Applications of large-scale models
Since large models can surpass the limits of training accuracy and are compatible with downstream tasks, are there any specific application scenarios to introduce?
- Natural Language Processing (NLP): Large models can be used for tasks such as machine translation, sentiment analysis, text summarization, and question-answering systems. These models can understand and generate human-like text, improving the accuracy and fluency of NLP applications.
- Computer Vision: Large models can be applied to image classification, object detection, and image generation tasks. They can accurately identify and classify objects in images, detect and track multiple objects, and generate realistic images.
- Speech Recognition: Large models can be used for speech recognition tasks, enabling accurate transcription of spoken language into written text. They can improve the accuracy and efficiency of voice assistants, transcription services, and voice-controlled systems.
- Recommendation Systems: Large models can be employed in recommendation systems to provide personalized recommendations for users. By analyzing user behavior and preferences, these models can suggest relevant products, movies, music, or articles, enhancing the user experience.
- Healthcare: Large models can be utilized in medical imaging analysis, disease diagnosis, and drug discovery. They can assist doctors in detecting abnormalities in medical images, predicting disease outcomes, and identifying potential drug candidates.
Large model training framework
Currently, some deep learning frameworks, such as Pytorch and Tensorflow, are unable to meet the demands of training large-scale models. As a result, Microsoft has developed DeepSpeed based on Pytorch. Companies like Huawei’s MindSpore, Baidu’s PaddlePaddle have also made deep progress and exploration in training large-scale models, providing native AI framework support for training such models.

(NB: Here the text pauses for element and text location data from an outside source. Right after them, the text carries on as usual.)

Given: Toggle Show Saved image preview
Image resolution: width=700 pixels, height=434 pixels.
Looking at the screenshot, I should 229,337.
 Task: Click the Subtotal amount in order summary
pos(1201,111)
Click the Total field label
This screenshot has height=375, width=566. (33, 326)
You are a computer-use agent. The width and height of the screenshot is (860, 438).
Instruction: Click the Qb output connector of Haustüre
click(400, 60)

Microsoft released DeepSpeed in February 2021, with its core feature being the memory optimization technology called ZeRO (Zero Redundancy Optimizer). DeepSpeed advances the capability of training large models through four aspects: scaling, memory optimization, speed improvement, and cost control. Based on DeepSpeed, Microsoft developed the Turing Natural Language Generation model (Turing-NLG) with 17 billion parameters. Additionally, ZeRO-2 was released in May 2021, which supports training models with 200 billion parameters. Furthermore, Microsoft collaborated with NVIDIA to release the Megatron Turing-NLG model, an NLP model with 530 billion parameters, using a cluster of 4480 A100 GPUs.

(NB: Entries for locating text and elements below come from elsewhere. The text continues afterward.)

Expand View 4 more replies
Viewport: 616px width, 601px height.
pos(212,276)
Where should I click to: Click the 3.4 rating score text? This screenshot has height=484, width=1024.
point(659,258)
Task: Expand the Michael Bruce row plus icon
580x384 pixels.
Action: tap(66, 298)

In the field of large-scale model engineering, the main competitors are NVIDIA’s GPU with Microsoft’s DeepSpeed, Google’s TPU with TensorFlow, and Huawei’s Ascend Atlas 800 with MindSpore. These three major manufacturers are capable of comprehensive optimization. As for other manufacturers, most of them innovate and optimize based on NVIDIA’s GPU foundation. Ultimately, in the market, core technology is not the most important factor. The true winner is the one who can create greater value for customers.